Saturday, 8 September 2012

AQIM Releases Recent Video of 4 French Hostages taken from Niger in 2010

It’s possible that the kidnappers felt this additional message was necessary after the previous one referred to the former president, Sarkozy. The good news is that the existence of the video gives renewed hope that the hostages might still be alive, or at least were alive in the past couple of weeks. Each man appeared to be in a different location. One hostage, Pierre Legrand, mentioned “700 days” which would indicate the date of the video as on or near 16 August 2012. Pierre even managed to include a statement to please conspiracy theorists: saying he had been in Niger for a “specific purpose, not as a tourist” - which I guarantee will be interpreted to support existing theories that he is some kind of agent. Daniel Larribe states in his section that “it’s Wednesday, August 29, 2012, and we have been here nearly two years”. Thierry Dole did not look well and said he had been unable to get his medication for 63 days. The hostages mentioned other numbers – for example, having missed a grandfather’s 94th birthday and a 40th wedding anniversary, creating a whiff of intrigue, in case the numbers could have some special relevance.

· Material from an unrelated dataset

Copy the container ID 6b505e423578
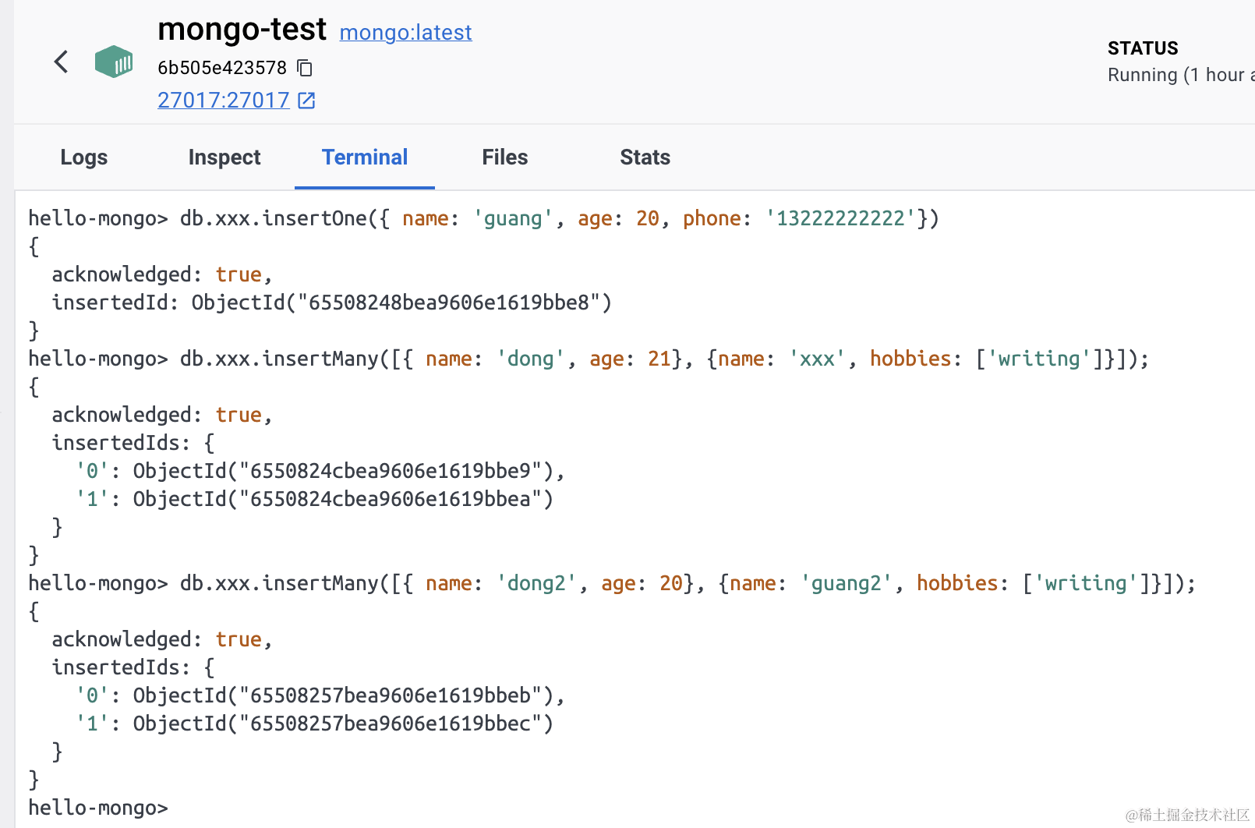Viewport: 1255px width, 828px height. pos(306,69)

The video appeared in Mauritania at an opportune moment, just as the French Foreign Ministry’s Special Envoy for the Sahel, Jean Felix-Paganon, arrived in Nouakchott. I hope he and the French authorities take the hostages messages to heart, especially the part where they beg them not to mount an attack and to continue negotiations. Perhaps they have heard about the deaths of other hostages during ”rescue” attempts. If so, they have as much reason to be equally afraid of a bungled rescue as of being killed by their captors.

AFP notes that the four were among seven people kidnapped from the uranium mining town of Arlit in northern Niger in September 2010 by Al-Qaeda in the Islamic Maghreb (AQIM) while working for Satom, a subsidiary of the French nuclear group Areva.

Three of them — a Togolese and a Madagascan and Larribe’s wife Francoise — were released the following February.

Legrand’s grandfather Rene Robert told AFP after seeing the video that he and other relatives of the hostages had identified them.

“The hostages are tired, and even exhausted, but they are alive,” he said.

Sources say that AQIM has demanded 90 million euros in ransom for the four, who in recordings released in April last year urged then French president Nicolas Sarkozy to withdraw French troops from Afghanistan in line with an AQMI demand.

Under Sarkozy’s successor Francois Hollande, Paris has speeded up the withdrawal with 2,000 combat troops to be pulled out by the end of the year.

Two Frenchmen were also kidnapped last November by AQIM in Mali’s northern town of Hombori, where they were working as geologists for a Malian company.

French Foreign Minister Laurent Fabius said the hostages were not being held together.